**EXERCISE DATA**
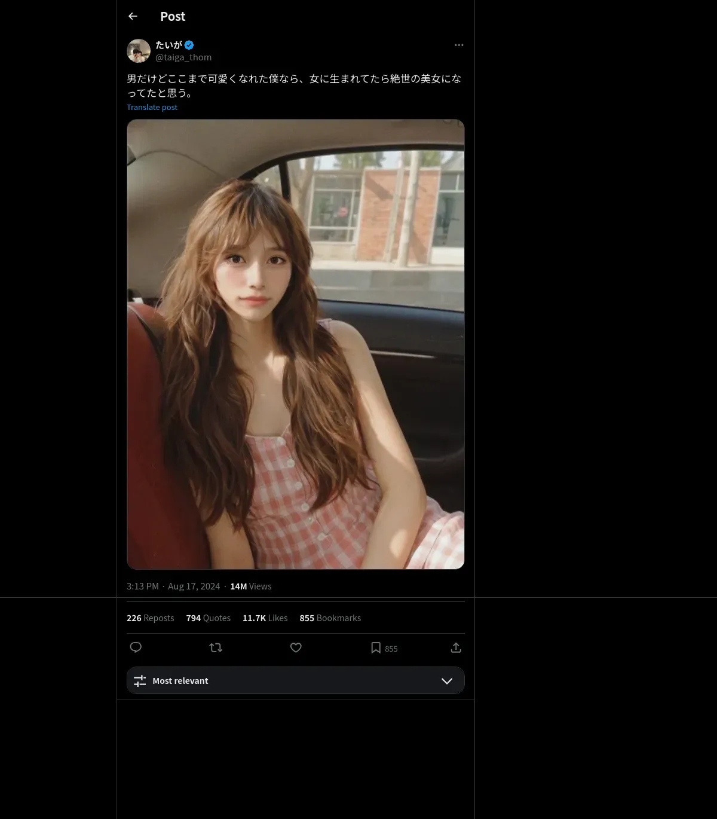
Task: Expand the Most relevant dropdown chevron
Action: pyautogui.click(x=446, y=681)
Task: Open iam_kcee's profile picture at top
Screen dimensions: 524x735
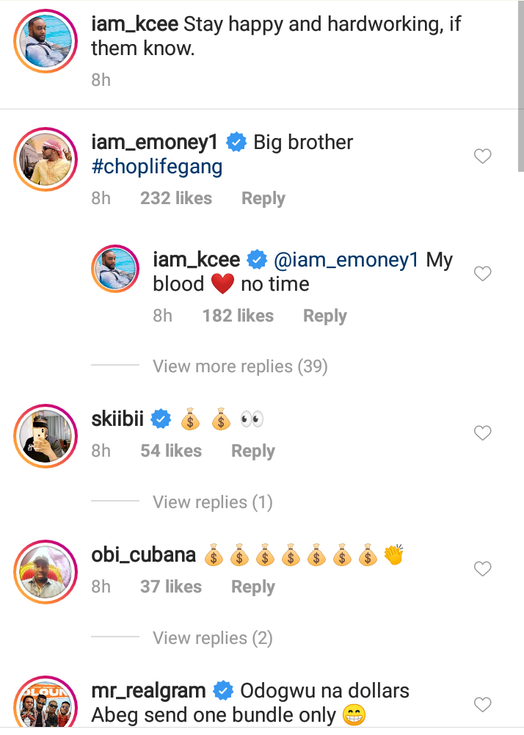Action: (x=46, y=41)
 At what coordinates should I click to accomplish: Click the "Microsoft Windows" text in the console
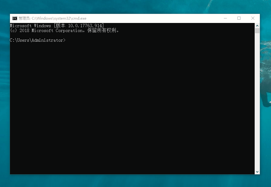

**DIRECTIONS FOR THIS TASK**
Please set down, word for word, the lines starting at the line that holds "Task: Open iam_kcee's profile picture at top" and running to the end of the listing, with no pictures.

**WRITTEN SOLUTION**
Task: Open iam_kcee's profile picture at top
Screen dimensions: 524x735
Action: (x=46, y=41)
 At what coordinates should I click to accomplish: Click the "Microsoft Windows" text in the console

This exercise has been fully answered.